Listed records —

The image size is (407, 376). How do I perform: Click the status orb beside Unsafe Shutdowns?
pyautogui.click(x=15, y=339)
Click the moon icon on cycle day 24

==

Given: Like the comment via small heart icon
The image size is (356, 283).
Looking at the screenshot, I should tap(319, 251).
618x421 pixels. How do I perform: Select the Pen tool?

Directions —
In the data above, find the line with "Given: Like the comment via small heart icon" and the line with "618x421 pixels. How". Retype both, plus every line between them, exactly.

Response for this exercise —
Given: Like the comment via small heart icon
The image size is (356, 283).
Looking at the screenshot, I should tap(319, 251).
618x421 pixels. How do I perform: Select the Pen tool?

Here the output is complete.